The British coal industry has been killed off and our own reserves of North Sea gas and oil are rapidly running out, leaving us dependent on imports. If there's a global shortage, those countries which supply us will jack up the prices they charge (which is already happening) or refuse to send their gas to us because they need it for their home mark et.

What do we do? Wind and wave turbines, admirable though they are, can't fill the whole gap. And nor, alas, can efforts to conserve energy - though together those two measures will certainly help. So despite the obvious risks it presents, the only solution left is a nuclear one.

Even so, it will be many years before new power stations can be built and commissioned.

In the meantime, efforts to save energy have to be redoubled. We could start by turning off the lights at large shopping complexes outside business hours.

I drove up the M1 past Meadowhall early on Sunday evening, when it was closed.

Thousands of light bulbs outlined it against the night sky and hundreds of bright lamps shone down on empty car parks. I bet it could be seen from the moon.

What a waste! We're being threatened with the possibility of power cuts this winter if cold weather continues. If that does happen, we'll know where some of the blame lies.

A good example

"Happy Christmas" declares the sign strung across Hall Ings, in the place where the other week a similar sign said "Happy Diwali".

This is not a city where people of different faiths and cultures are discouraged from celebrating their festivals for fear of upsetting others. In that regard at least, political correctness does not rule here. Long may it stay that way, setting a good example to other towns and cities which have a less-mature, less-balanced, lessexperienced approach to such things.

No sympathy for this pervert

Are we supposed to feel sorry for Gary Glitter (above), who apparently will face the death sentence in Vietnam if found guilty of having sex with a 12-year-old girl?

Glitter wowed the nation in the 1970s with his glam rock act but then went and spoiled it all in 1999 when he took his computer in to be repaired and it was discovered to be packed with 4,000 pornographic images involving children.

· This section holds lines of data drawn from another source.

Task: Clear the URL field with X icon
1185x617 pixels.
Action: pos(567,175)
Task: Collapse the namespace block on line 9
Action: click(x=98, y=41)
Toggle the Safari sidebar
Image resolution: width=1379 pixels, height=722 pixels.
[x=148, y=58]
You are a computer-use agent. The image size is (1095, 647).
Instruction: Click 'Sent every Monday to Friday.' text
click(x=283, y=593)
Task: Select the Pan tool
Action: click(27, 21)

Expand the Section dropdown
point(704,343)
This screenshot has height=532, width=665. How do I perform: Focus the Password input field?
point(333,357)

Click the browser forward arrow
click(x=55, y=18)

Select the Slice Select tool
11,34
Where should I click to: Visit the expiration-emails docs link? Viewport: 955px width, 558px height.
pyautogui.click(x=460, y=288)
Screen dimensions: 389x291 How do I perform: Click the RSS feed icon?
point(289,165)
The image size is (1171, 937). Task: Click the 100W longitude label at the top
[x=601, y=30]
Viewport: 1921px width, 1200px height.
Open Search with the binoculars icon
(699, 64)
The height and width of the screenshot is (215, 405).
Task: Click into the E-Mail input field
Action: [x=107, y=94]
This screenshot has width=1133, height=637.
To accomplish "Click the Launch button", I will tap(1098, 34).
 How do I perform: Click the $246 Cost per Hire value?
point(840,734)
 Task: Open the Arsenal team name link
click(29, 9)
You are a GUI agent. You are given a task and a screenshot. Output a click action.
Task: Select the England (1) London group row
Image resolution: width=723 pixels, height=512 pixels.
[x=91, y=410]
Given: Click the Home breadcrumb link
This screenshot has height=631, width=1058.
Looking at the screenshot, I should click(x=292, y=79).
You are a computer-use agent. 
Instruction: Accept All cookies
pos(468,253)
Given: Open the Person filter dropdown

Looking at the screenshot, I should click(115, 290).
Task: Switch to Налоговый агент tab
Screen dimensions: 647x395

People like Glitter (or Gadd, as he's more properly known) create the demand for these sick images and other people are more than happy to supply them. So children suffer, horribly. Young minds are corrupted and young bodies are damaged, sometimes fatally.

So I for one won't shed any tears over this man, whatever happens to him in a country where they're prepared to take much firmer action in defence of their children's innocence than we are here.